→ Gestellte Aufgabe 1:
Übertragen Sie aus dem Text über das Stift Klosterneuburg den Abschnitt zwischen „Die mittelalterliche Geschichte“ und „cod. 13314) erhalten.“ einschließlich wortgetreu.

→ Textblock:

===============

Der Liber Ordinarius des Augustinerchorherrenstifts Klosterneuburg

Die mittelalterliche Geschichte der liturgischen einstimmigen Musik des Augustinerchorherrenstifts Klosterneuburg wurde von verschiedenen Forschern umfassend behandelt (v.a. Robert Klugseder, Debora Lacoste, Michael L. Norton und Franz Karl Praßl). Die Quellenlage ist für dieses bedeutende österreichische Kloster sehr erfreulich. Neben zahlreichen Codices, die heute in der Stiftsbibliothek aufbewahrt werden (u.a. die Antiphonare A-KN 1012 und 1013), haben sich einige Zeugnisse Klosterneuburger liturgischer Musik in der Universitätsbibliothek Graz (Graduale A-Gu 807) und der Österreichischen Nationalbibliothek (u.a. Graduale-Sakramentar A-Wn cod. 13314) erhalten.


Die Klostertradition geht von einer Gründung des Stiftes durch Leopold III. und seine Frau Agnes im Jahr 1114 aus. Das Datum der Grundsteinlegung am 12. Juni 1114 galt lange Zeit als Gründungstag des Klosters. Die eigentliche Weihe der Marienkirche (Patrozinium Mariae Geburt) fand am 29. September 1136 statt. Im gleichen Jahr wurde das Stift in eine Niederlassung für Augustinerchorherren umgewandelt. Die Kanoniker der Gründungsgemeinschaft sollen aus dem Domkapitel in Salzburg, aus dem Kloster Chiemsee, Rottenbuch und aus St. Nikola in Passau gekommen sein. Ein wichtiger Gesichtspunkt für die Beurteilung der liturgischen Tradition ist der Umstand, dass es in Klosterneuburg zwei, teilweise sogar drei Klöster des hl. Augustinus gleichzeitig gab. Neben dem Chorherrenkloster St. Maria bestand, vermutlich von 1136 bis 1568, ein Chorfrauenkloster St. Magdalena sowie von 1261 bis 1432 das Kanonissenkloster St. Jacob.

===============

→ Die Eingabe:
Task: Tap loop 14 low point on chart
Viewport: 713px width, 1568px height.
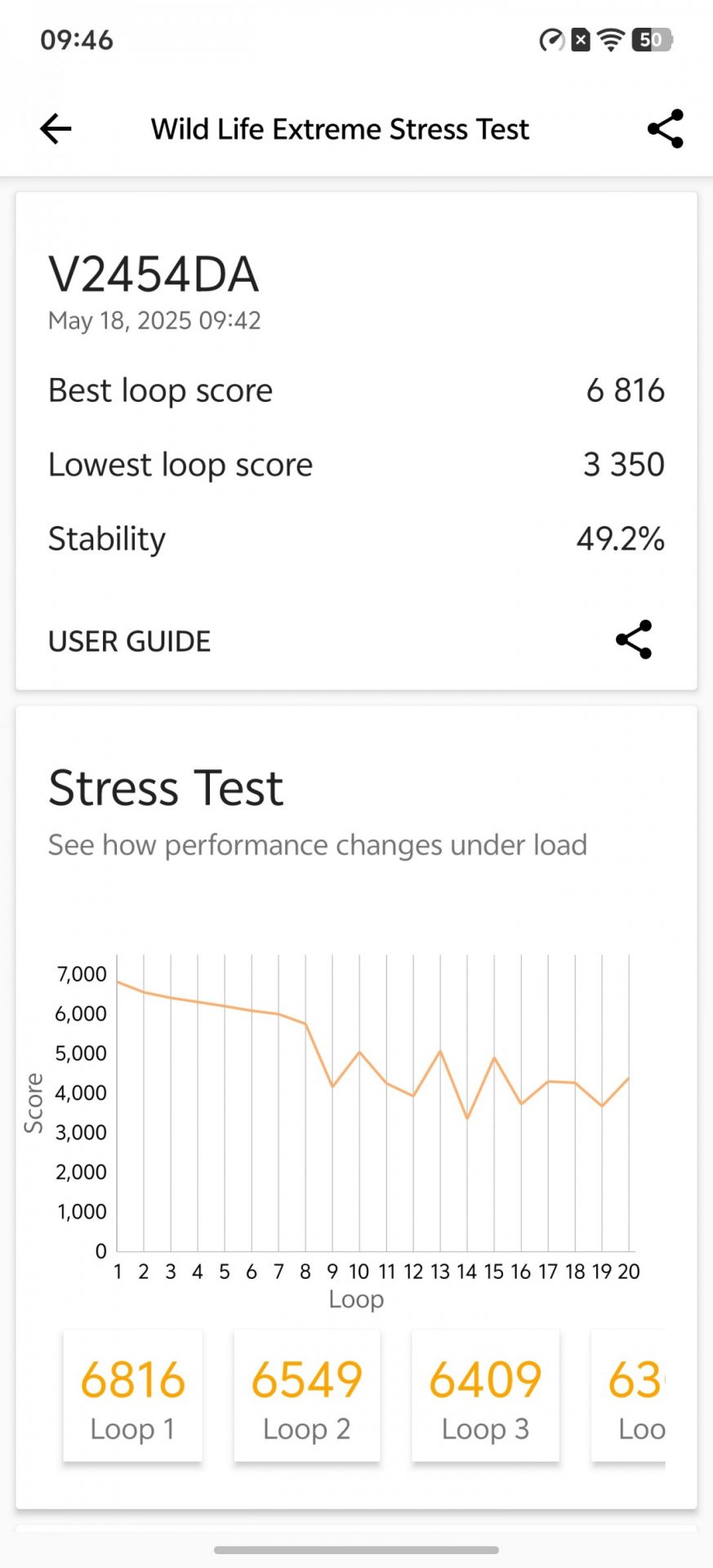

===============

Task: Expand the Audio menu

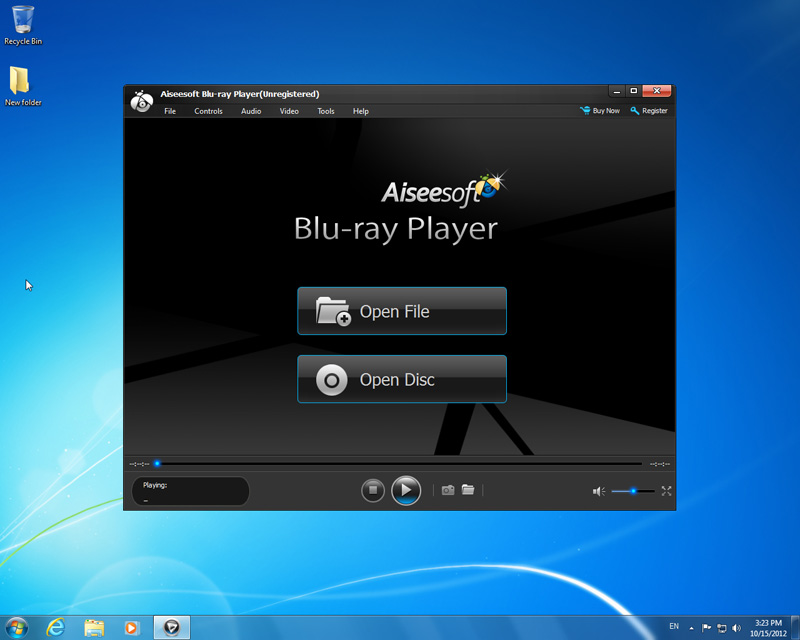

===============

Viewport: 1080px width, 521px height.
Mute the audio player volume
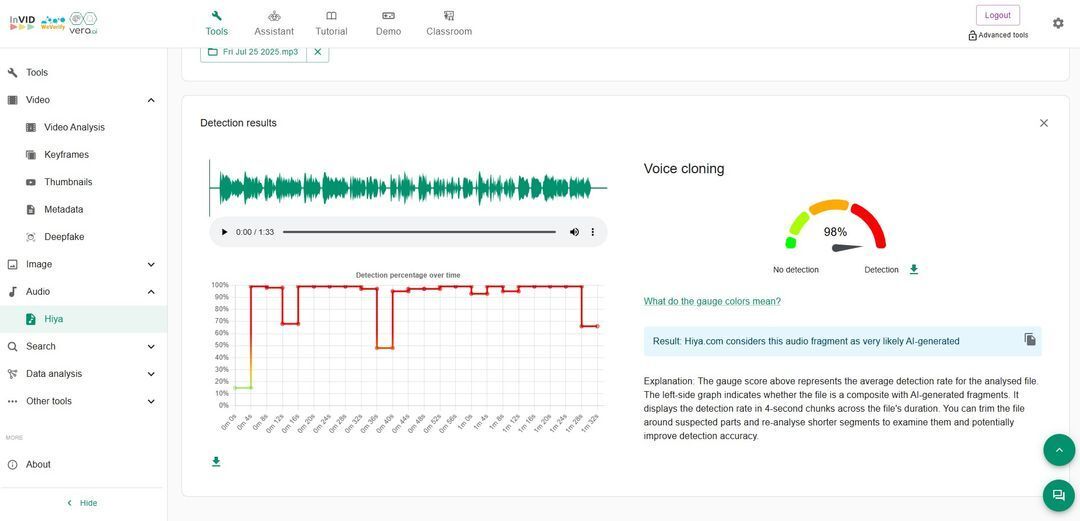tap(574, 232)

===============

→ Gestellte Aufgabe 2:
Geben Sie an, in wie vielen Zeilen der Datensätze die Zeichenfolge „height“ vorkommt, wobei Groß- und Kleinschreibung zu beachten ist. Nennen Sie nur die Zahl.

→ Schriftliche Lösung 1:
Die mittelalterliche Geschichte der liturgischen einstimmigen Musik des Augustinerchorherrenstifts Klosterneuburg wurde von verschiedenen Forschern umfassend behandelt (v.a. Robert Klugseder, Debora Lacoste, Michael L. Norton und Franz Karl Praßl). Die Quellenlage ist für dieses bedeutende österreichische Kloster sehr erfreulich. Neben zahlreichen Codices, die heute in der Stiftsbibliothek aufbewahrt werden (u.a. die Antiphonare A-KN 1012 und 1013), haben sich einige Zeugnisse Klosterneuburger liturgischer Musik in der Universitätsbibliothek Graz (Graduale A-Gu 807) und der Österreichischen Nationalbibliothek (u.a. Graduale-Sakramentar A-Wn cod. 13314) erhalten.

→ Schriftliche Lösung 2:
2